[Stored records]
[Start of section]
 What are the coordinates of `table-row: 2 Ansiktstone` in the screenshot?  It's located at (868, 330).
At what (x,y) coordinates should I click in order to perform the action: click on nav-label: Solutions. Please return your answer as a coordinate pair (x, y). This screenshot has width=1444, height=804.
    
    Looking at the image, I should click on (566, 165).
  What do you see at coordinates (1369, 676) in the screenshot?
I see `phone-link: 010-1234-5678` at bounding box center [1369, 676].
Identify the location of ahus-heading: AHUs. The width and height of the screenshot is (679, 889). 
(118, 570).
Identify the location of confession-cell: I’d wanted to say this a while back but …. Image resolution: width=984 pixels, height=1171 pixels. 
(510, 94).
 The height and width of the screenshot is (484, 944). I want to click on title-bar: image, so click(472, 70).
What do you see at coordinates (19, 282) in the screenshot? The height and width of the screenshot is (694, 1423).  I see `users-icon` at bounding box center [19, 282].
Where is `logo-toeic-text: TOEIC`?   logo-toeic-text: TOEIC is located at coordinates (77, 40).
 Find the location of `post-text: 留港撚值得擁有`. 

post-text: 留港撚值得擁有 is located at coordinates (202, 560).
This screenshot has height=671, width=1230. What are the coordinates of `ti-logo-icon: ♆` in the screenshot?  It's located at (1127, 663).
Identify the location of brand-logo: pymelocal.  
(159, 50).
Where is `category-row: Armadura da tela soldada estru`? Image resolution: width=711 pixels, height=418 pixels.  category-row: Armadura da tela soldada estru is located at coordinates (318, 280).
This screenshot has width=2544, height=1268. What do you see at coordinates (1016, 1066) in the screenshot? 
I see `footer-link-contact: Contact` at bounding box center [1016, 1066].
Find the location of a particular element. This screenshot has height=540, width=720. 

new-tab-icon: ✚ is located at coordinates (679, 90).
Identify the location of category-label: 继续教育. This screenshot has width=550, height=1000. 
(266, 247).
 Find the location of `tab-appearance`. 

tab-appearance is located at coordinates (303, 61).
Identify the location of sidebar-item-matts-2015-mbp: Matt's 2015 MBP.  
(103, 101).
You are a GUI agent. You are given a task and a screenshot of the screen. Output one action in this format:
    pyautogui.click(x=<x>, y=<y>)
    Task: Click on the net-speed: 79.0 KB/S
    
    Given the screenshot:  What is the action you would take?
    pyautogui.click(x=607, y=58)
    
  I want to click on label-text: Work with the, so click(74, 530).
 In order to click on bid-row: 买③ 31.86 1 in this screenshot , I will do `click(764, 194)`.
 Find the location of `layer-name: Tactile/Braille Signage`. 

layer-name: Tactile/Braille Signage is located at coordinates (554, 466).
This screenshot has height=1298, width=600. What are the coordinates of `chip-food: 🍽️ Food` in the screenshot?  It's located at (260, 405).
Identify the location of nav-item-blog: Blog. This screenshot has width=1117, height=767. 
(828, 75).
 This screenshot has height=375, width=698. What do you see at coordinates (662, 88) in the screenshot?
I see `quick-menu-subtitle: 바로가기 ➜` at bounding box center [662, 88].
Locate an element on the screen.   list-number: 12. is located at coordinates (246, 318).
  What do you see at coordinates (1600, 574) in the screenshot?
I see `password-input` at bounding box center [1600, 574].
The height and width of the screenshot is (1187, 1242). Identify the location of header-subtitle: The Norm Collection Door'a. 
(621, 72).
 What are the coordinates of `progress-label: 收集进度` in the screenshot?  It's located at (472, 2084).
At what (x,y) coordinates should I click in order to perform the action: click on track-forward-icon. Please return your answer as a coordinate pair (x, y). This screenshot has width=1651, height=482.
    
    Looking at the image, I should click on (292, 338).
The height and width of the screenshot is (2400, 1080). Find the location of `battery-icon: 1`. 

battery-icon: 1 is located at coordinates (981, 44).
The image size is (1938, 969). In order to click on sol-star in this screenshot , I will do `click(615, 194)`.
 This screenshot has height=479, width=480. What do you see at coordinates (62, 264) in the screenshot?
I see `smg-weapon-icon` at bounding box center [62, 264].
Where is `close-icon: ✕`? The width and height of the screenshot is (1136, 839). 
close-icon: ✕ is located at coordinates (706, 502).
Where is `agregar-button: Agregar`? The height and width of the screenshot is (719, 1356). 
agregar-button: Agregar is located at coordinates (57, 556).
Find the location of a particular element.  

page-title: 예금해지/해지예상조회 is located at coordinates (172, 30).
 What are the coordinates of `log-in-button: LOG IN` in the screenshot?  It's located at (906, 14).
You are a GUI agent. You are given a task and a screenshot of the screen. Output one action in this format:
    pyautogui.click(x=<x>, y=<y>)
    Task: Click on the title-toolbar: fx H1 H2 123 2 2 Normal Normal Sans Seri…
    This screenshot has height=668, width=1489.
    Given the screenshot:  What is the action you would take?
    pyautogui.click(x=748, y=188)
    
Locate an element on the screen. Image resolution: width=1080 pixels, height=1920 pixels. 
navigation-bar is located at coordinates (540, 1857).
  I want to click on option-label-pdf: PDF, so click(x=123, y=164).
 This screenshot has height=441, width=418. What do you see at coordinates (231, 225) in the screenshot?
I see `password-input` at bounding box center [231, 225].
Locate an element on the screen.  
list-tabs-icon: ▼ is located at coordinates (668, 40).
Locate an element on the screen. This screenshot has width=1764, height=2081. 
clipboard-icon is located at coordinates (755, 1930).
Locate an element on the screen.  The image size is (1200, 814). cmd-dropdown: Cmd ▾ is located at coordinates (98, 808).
[End of section]
→ **Directive**
Please rewrite the rows starting at the first one and ending at the row that contains "What do you see at coordinates (19, 282)", with "Identify the location of" replaced by "Find the position of" and nothing else changed.

→ **Output for this task**
 What are the coordinates of `table-row: 2 Ansiktstone` in the screenshot?  It's located at (868, 330).
At what (x,y) coordinates should I click in order to perform the action: click on nav-label: Solutions. Please return your answer as a coordinate pair (x, y). This screenshot has width=1444, height=804.
    
    Looking at the image, I should click on (566, 165).
  What do you see at coordinates (1369, 676) in the screenshot?
I see `phone-link: 010-1234-5678` at bounding box center [1369, 676].
Find the position of ahus-heading: AHUs. The width and height of the screenshot is (679, 889). 
(118, 570).
Find the position of confession-cell: I’d wanted to say this a while back but …. Image resolution: width=984 pixels, height=1171 pixels. 
(510, 94).
 The height and width of the screenshot is (484, 944). I want to click on title-bar: image, so click(472, 70).
What do you see at coordinates (19, 282) in the screenshot? The height and width of the screenshot is (694, 1423).  I see `users-icon` at bounding box center [19, 282].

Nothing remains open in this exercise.